In [None]:
# run if datasketch not already installed
# %pip install datasketch

Python interpreter will be restarted.
Python interpreter will be restarted.


<h1 style="text-align: center;">
Duplicate Detection
</h1>

Assume I was reading news items in the HuffPost website (https://www.huffpost.com/) and last clicked on a news article about gun control in the USA. The next day, I return to this website and it decides to prioritize new items for me based on the last news item I read. Use the Minhash/LSH algorithm to find URL link, headline, category, and short description of the 5 most similar new item (based on the "short_description" field: "Police reportedly used stun guns on at least two parents who arrived for their kids after reports of an armed man on a school campus." )

In [None]:
from pyspark.sql import SparkSession
from pyspark.sql.functions import col, split, udf
from pyspark.sql.types import FloatType

from datasketch import MinHash

spark = SparkSession.builder.appName("dh3382-midterm-duplicate-detection").getOrCreate()

HUFF_PATH = '/FileStore/tables/Huffpost.json'

# description string to compare with all entries in Huffpost json
DESC_COMP = 'Police reportedly used stun guns on at least two parents who arrived for their kids after reports of an armed man on a school campus.'

# split DESC_COMP into array of strings for jaccard similarity processing
DESC_COMP_STR_ARR = DESC_COMP.split()

I first define a UDF using datasketch's jaccard similarity estimation function. I decided to use the built in PySpark split function to convert the short descriptions into string arrays trusting that it would be more efficient than a custom implementation, so the jaccard UDF takes in column values that have already been converted into string arrays. Following datasketch documentation, I then create two MinHash objects, one for each string array to be compared, and encode each using the MinHash update function. I use a constant string variable, DESC_COMP_STR_ARR to compare each value to the description specified in the prompt (alternatively, I could have added a column to the huff_df where all values were DESC_COMP_STR_ARR and passed that value in to the jaccard UDF. This would have made for a more general usage version of my jaccard udf, but otherwise similar results).

In [None]:
# jaccard UDF, compare with DESC_COMP_STR_ARR to avoid having to create extra column with const values
def jaccard(str_arr):
    m1, m2 = MinHash(), MinHash()
    for s in str_arr:
        m1.update(s.encode('utf8') )
    for s in DESC_COMP_STR_ARR:
        m2.update(s.encode('utf8') )
    
    return m1.jaccard(m2)

jaccard_udf = udf(lambda str_arr: jaccard(str_arr), FloatType() )

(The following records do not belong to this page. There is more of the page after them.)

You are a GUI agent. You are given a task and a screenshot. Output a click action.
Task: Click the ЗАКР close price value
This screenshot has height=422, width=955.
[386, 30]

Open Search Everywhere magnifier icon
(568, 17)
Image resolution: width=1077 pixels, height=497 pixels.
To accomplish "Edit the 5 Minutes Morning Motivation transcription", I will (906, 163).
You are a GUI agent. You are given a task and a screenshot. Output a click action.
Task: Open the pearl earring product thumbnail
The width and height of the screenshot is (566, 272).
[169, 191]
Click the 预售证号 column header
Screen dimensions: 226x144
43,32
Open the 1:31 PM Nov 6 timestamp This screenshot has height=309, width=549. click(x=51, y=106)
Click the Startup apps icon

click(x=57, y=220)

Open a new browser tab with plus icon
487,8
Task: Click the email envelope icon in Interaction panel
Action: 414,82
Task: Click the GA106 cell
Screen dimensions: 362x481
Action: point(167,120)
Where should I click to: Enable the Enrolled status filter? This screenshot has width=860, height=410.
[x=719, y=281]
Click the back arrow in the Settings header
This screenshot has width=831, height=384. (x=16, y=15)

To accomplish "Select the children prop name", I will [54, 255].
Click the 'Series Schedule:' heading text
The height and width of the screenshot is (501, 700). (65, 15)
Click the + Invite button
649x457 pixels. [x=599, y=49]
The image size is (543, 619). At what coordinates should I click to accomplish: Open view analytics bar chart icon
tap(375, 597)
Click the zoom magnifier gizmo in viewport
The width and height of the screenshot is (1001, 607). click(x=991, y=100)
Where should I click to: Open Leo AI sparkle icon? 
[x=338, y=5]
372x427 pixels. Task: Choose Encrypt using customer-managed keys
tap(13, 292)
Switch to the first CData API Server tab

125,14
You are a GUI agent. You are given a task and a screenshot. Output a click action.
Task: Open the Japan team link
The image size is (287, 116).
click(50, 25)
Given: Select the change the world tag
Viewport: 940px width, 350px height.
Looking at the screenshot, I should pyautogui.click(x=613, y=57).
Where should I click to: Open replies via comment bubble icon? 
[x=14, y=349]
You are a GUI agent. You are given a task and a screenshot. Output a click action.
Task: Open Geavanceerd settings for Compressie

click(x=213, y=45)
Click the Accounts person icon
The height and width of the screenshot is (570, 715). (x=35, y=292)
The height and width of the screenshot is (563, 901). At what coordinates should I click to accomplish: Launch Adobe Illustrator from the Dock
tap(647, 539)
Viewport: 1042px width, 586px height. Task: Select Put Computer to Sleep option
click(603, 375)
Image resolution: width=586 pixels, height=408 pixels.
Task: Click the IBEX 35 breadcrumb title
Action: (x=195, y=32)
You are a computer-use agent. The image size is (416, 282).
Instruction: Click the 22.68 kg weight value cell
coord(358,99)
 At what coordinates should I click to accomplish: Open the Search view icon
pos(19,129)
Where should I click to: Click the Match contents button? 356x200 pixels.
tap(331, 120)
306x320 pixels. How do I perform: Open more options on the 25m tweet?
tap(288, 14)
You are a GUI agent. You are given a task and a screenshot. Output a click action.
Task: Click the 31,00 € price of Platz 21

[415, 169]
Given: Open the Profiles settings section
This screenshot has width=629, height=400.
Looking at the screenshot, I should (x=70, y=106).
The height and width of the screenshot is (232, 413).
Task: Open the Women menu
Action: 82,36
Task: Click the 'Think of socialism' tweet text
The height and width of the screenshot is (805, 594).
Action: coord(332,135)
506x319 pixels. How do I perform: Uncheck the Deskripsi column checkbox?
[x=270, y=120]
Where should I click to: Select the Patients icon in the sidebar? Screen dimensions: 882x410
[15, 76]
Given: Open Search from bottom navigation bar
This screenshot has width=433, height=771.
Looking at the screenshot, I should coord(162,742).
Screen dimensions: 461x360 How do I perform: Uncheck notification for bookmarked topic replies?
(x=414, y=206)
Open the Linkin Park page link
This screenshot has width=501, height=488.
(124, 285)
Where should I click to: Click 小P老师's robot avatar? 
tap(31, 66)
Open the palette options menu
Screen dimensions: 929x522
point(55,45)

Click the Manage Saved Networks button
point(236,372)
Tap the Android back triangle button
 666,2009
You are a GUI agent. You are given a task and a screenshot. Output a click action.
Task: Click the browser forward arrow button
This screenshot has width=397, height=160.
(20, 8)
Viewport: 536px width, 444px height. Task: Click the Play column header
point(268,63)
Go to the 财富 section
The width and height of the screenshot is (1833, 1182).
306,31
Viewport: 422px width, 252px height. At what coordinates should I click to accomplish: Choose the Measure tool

I then read in the json file, filter out any columns not needed for the result, and convert the short_description column from strings to arrays of strings to I can pass it in to the jaccard UDF. I initially filtered out all null entries, as well, but found none so I removed the function. I create a jaccard_similarity column using the jaccard UDF which compares the short_description in each row to the string specified in the prompt and produces a jaccard similarity float. I persist this result because Databricks was throttling my account, and with a much larger dataset this would also allow for faster actions on the dataframe with the jaccard_similarity column. I filter out all results with a jaccard similarity less than 0.1 to heuristically optimize sorting, then sort the table in descending order of jaccard similarity and show the top 5 most similar articles.

In [None]:
# read in json file
huff_raw = spark.read.json(HUFF_PATH)

# filter out unnecessary columns 'authors' and 'date', initially filtered for nulls as well but none were present in the dataset
huff_df = huff_raw.select(col('link'), col('headline'), col('category'), col('short_description') )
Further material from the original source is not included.